Syrena was curled on the lap of the mermaid who had first claimed her when she swam into the village, the one who had cared for her the most. She wrapped Syrena in her great, strong braids, binding the baby to her chest. Syrena’s chubby tail wiggled in the water and her fist clutched and rattled the seedpod she kept as a toy. The older mermaid hugged baby Syrena tightly and cried into her soft hair. Only one other baby had swum into the village since Syrena had appeared nearly a year ago—her sister, Griet. She was being bounced on the tail of another tearful mermaid close by, teething her new canines on a thick chunk of the mermaid’s hair. The two baby mermaids, Syrena and Griet, had beaten the odds and made it to the village. And as the village cast its vote, so it was decided that no more would.

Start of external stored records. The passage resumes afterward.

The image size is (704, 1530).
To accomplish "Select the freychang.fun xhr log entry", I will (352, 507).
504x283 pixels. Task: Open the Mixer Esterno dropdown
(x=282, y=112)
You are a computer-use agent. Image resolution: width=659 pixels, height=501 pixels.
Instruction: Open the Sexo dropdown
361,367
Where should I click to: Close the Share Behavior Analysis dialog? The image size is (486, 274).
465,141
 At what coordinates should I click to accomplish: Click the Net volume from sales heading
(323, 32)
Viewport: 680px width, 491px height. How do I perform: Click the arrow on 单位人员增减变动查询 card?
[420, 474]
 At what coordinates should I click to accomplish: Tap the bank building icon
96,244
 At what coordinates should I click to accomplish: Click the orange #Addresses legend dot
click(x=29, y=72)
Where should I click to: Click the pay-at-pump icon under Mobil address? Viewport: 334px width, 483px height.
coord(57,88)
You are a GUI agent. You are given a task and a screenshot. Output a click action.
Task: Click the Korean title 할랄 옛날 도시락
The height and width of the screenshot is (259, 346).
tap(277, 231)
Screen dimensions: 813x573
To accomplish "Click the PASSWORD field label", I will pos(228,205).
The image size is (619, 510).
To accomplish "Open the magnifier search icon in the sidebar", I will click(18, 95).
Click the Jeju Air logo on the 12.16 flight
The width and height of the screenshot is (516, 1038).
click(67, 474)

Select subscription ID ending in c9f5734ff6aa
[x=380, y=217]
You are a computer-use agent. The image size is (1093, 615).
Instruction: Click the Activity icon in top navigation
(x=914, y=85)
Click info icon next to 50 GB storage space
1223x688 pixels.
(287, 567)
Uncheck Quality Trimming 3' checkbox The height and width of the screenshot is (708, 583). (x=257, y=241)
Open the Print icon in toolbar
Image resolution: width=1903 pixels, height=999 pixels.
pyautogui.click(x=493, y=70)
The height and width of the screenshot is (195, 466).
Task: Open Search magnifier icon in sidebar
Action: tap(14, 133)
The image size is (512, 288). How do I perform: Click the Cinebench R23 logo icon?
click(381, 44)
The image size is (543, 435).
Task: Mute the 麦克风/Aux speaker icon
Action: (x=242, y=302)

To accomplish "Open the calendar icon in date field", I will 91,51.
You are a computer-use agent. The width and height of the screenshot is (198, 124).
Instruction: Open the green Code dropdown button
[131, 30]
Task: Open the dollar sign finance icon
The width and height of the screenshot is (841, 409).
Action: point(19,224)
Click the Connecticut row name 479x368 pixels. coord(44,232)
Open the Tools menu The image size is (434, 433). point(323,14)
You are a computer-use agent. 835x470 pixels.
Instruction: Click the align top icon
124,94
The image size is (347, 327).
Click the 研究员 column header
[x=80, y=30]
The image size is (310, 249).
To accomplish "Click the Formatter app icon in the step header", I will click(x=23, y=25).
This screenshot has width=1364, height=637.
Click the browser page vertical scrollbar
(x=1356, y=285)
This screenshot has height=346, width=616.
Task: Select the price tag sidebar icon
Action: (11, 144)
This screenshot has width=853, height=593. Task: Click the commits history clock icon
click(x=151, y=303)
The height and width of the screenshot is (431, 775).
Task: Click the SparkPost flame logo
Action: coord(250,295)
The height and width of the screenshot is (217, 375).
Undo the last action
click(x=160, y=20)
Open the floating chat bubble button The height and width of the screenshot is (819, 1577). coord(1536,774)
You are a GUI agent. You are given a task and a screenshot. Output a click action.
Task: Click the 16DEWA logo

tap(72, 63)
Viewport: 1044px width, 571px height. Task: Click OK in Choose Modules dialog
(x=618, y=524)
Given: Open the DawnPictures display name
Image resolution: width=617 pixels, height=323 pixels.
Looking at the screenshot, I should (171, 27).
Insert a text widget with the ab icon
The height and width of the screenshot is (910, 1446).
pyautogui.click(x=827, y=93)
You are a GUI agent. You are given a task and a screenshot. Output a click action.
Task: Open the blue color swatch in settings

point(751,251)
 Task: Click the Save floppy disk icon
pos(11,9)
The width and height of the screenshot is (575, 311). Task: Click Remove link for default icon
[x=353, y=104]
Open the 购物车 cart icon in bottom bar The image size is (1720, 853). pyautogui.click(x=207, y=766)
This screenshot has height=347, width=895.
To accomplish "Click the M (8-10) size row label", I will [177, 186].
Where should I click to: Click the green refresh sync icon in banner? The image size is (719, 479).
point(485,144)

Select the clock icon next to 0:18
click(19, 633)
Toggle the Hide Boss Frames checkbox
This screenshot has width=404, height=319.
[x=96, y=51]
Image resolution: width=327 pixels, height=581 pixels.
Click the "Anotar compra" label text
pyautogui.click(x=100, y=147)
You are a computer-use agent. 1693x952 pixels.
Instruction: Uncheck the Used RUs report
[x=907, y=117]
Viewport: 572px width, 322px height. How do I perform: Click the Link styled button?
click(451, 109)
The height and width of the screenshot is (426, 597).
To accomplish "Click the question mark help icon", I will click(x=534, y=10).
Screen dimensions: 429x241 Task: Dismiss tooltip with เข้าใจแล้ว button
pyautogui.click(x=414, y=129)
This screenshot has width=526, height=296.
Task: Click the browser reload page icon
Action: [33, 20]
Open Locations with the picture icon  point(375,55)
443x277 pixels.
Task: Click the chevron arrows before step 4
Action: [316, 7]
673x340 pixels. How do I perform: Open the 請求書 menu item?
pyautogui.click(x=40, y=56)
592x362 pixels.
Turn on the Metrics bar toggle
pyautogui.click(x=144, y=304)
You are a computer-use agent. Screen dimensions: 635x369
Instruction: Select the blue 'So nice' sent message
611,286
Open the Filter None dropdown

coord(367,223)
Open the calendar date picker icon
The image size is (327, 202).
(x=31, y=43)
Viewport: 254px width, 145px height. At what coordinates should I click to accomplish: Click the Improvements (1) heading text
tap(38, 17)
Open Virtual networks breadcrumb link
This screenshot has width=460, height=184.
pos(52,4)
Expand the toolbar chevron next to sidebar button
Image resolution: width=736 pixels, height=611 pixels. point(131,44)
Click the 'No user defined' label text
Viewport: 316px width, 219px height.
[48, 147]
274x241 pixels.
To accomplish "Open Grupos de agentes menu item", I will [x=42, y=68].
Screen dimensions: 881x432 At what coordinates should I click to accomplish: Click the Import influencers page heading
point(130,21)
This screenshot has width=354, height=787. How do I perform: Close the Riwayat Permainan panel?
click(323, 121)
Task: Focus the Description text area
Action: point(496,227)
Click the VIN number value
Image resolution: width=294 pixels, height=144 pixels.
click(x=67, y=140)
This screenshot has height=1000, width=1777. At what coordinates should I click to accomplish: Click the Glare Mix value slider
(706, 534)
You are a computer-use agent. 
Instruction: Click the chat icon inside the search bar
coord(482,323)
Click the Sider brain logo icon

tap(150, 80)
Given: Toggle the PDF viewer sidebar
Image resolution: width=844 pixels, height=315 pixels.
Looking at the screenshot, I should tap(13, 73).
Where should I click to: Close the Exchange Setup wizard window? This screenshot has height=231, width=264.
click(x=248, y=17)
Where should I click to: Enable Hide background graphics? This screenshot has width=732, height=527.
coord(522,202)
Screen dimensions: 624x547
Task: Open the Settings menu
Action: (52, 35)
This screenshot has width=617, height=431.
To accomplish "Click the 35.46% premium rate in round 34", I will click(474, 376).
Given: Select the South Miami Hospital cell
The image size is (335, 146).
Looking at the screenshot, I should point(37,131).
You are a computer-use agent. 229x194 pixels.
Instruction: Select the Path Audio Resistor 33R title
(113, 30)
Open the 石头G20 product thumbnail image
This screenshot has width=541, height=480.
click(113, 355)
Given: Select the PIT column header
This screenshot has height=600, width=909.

“Only for a time,” the elders said, hoping to take the edge off the younger mermaids’ sadness.
“Only for a time,” the mermaids all repeated to one another, their voices strained with desperate hope.
“Only for a time,” they consoled themselves as they set their eggs adrift in the sea, turning their backs to the schools of fish gathered for a feeding frenzy. They swallowed the foam meant to protect their creations, choking on its bitter taste.